For each 5 individual outcomes (except all-cause mortality), any patient with a history of that outcome prior to the index date was eliminated from risk assessment only for that outcome. For all-cause mortality, median observation time was 4.0 years (interquartile range [IQR], 2.1-6.1) in the nonsurgical group and 3.3 years (IQR, 1.2-6.3) in the surgical group; for heart failure, 4.1 years (IQR, 2.2-6.2) and 3.3 years (IQR, 1.1-6.4); for coronary artery disease, 4.0 years (IQR, 2.1-6.1) and 3.3 years (IQR, 1.1-6.4); for nephropathy, 4.1 years (IQR, 2.2-6.2) and 3.3 years (IQR, 1.1-6.3); for cerebrovascular disease and atrial fibrillation, 4.0 years (IQR, 2.1-6.1) and 3.3 years (IQR, 1.1-6.3).
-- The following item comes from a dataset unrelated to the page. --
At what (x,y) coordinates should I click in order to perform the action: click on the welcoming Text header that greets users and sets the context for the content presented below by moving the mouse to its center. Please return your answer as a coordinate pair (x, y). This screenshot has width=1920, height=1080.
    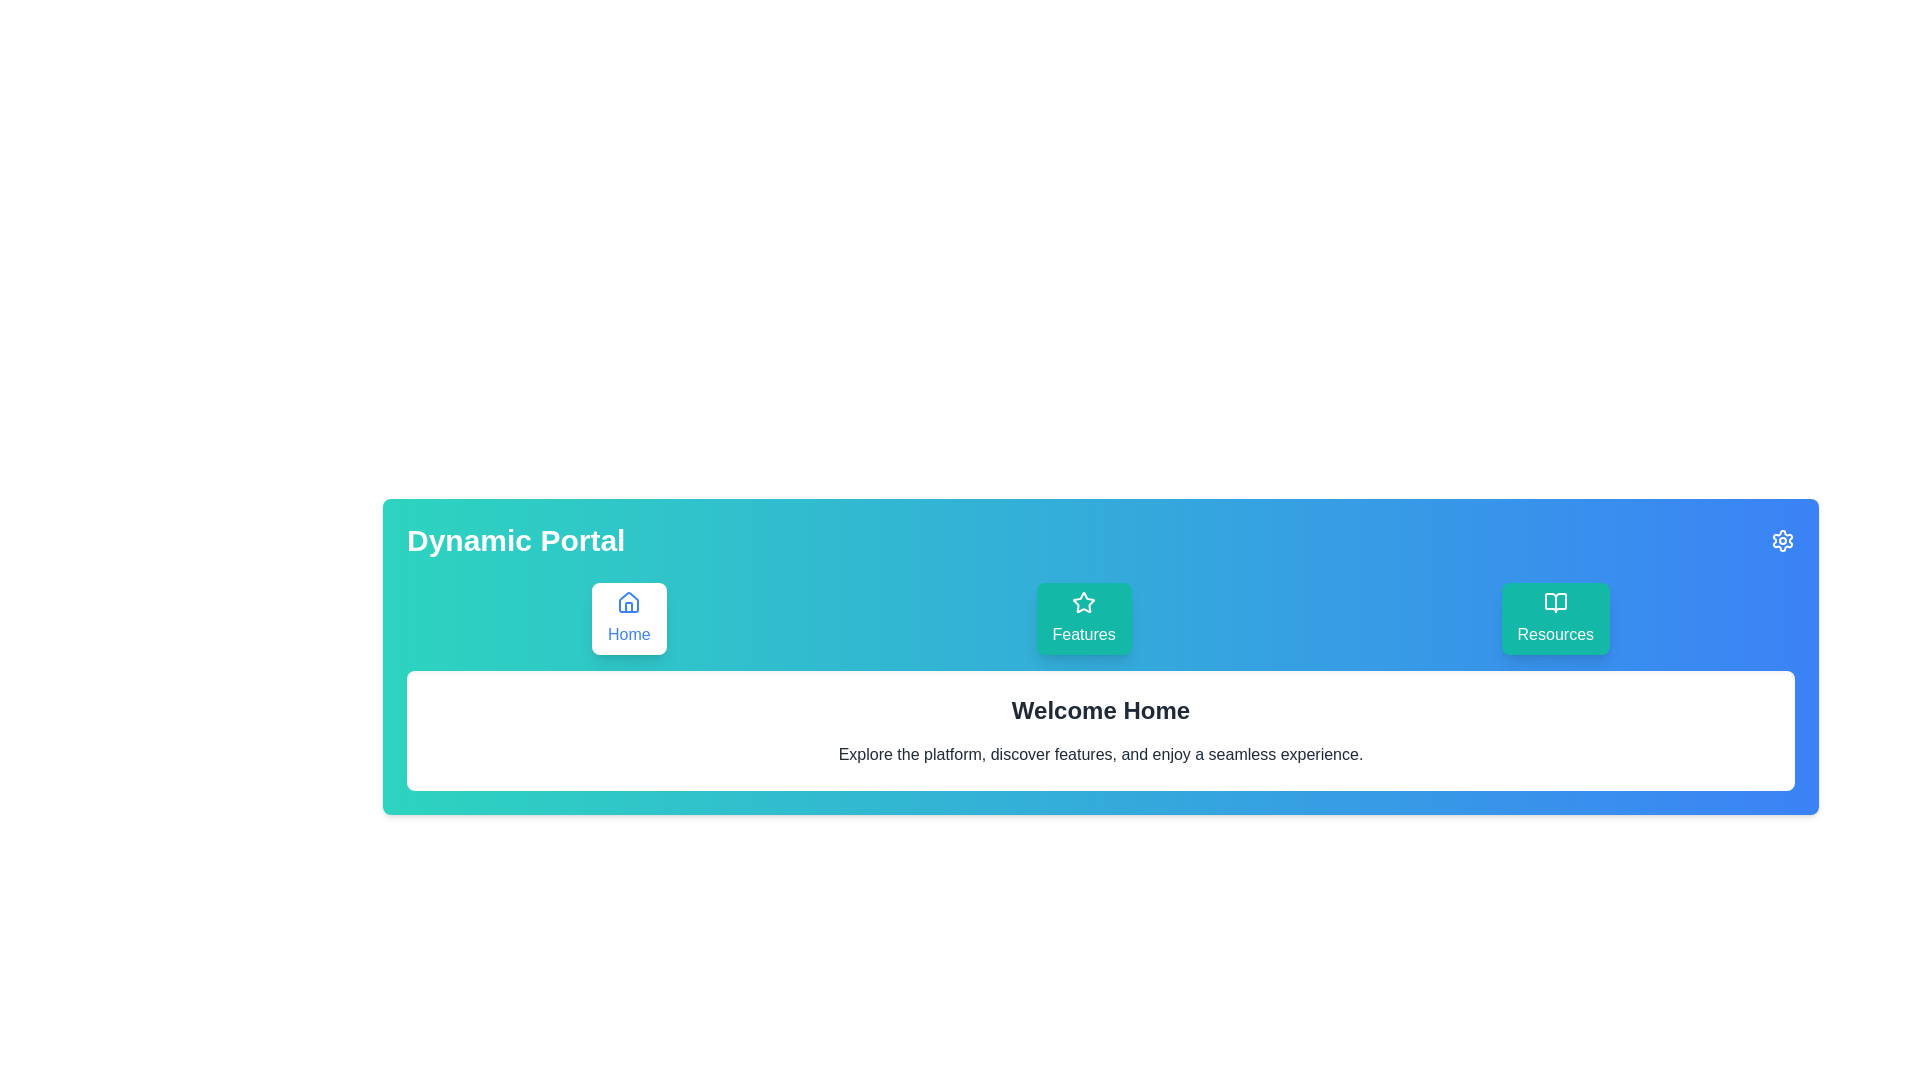
    Looking at the image, I should click on (1099, 709).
HR indicates hazard ratio.

Figure 4.. Mean Trend Curves of Weight Loss and HbA_1c Values Over 8 Years of Follow-up

Smoothed mean trends of percent weight lost from baseline and absolute glycated hemoglobin (HbA_1c) values (%) in surgical and nonsurgical patients during follow-up. Shaded areas indicate 95% CIs. Mean difference in total weight loss at 8 years and mean difference in HbA_1c changes from baseline at 8 years between groups were estimated from a flexible regression model with a 4-knot spline on time, since the index date interacted with the treatment group. Statistical comparison and sample size at different time points have been reported in eTable 8 and eTable 9 in Supplement 1.
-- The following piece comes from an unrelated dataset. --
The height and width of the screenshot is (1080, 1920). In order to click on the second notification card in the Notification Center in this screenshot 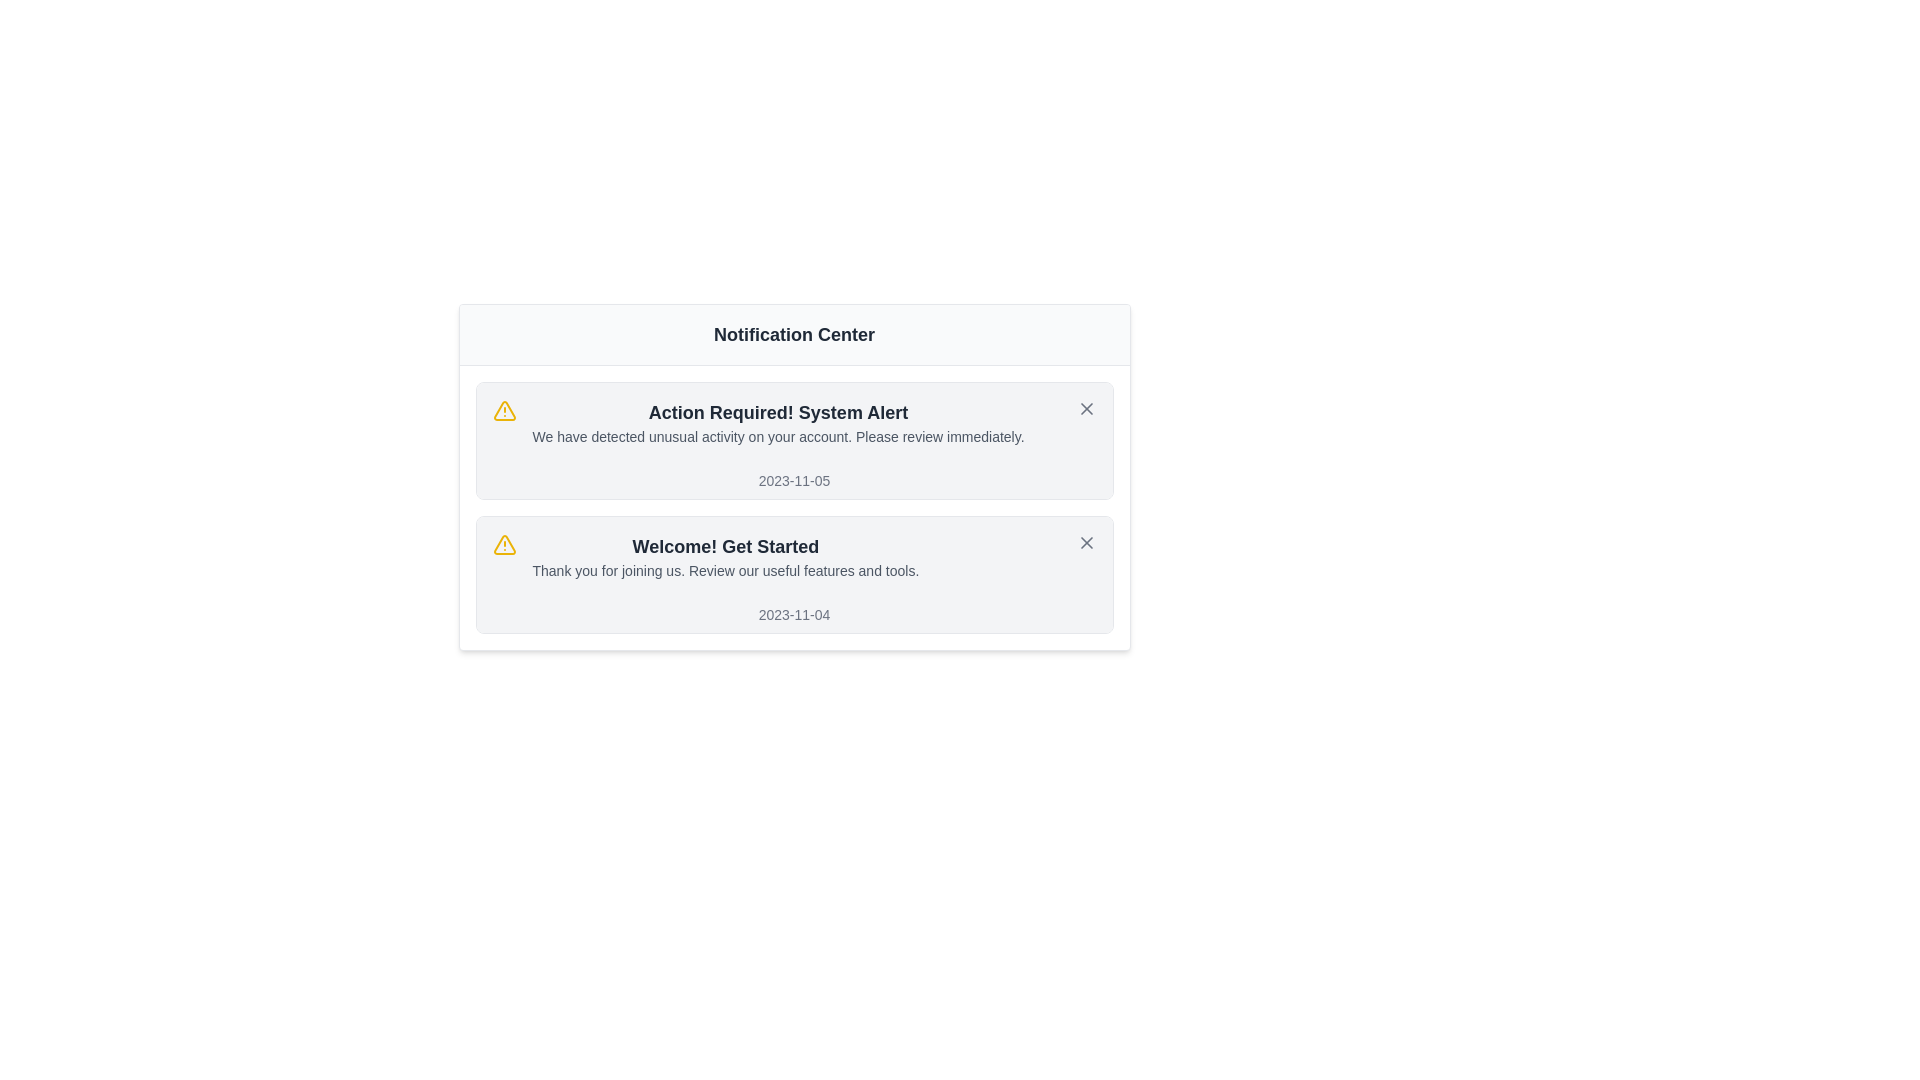, I will do `click(793, 574)`.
Figure 5.. Proportions of Patients Taking Diabetes and Cardiovascular Drugs Over 8 Years of Follow-up

Proportions over time with 95% point-wise confidence intervals by surgical and nonsurgical patients. Shaded areas indicate 95% CIs. P values from a Fisher exact test are also displayed comparing the proportion of surgical and nonsurgical patients taking drug at 8 years after the index date. The proportion of patients taking each drug were computed every tenth of a year starting at the index date through 8 years of follow-up. Renin-angiotensin system inhibitors include angiotensin-converting enzyme inhibitors and angiotensin receptor blockers. Statistical comparison and sample size at different time points have been reported in eTable 8 and eTable 10 in Supplement 1.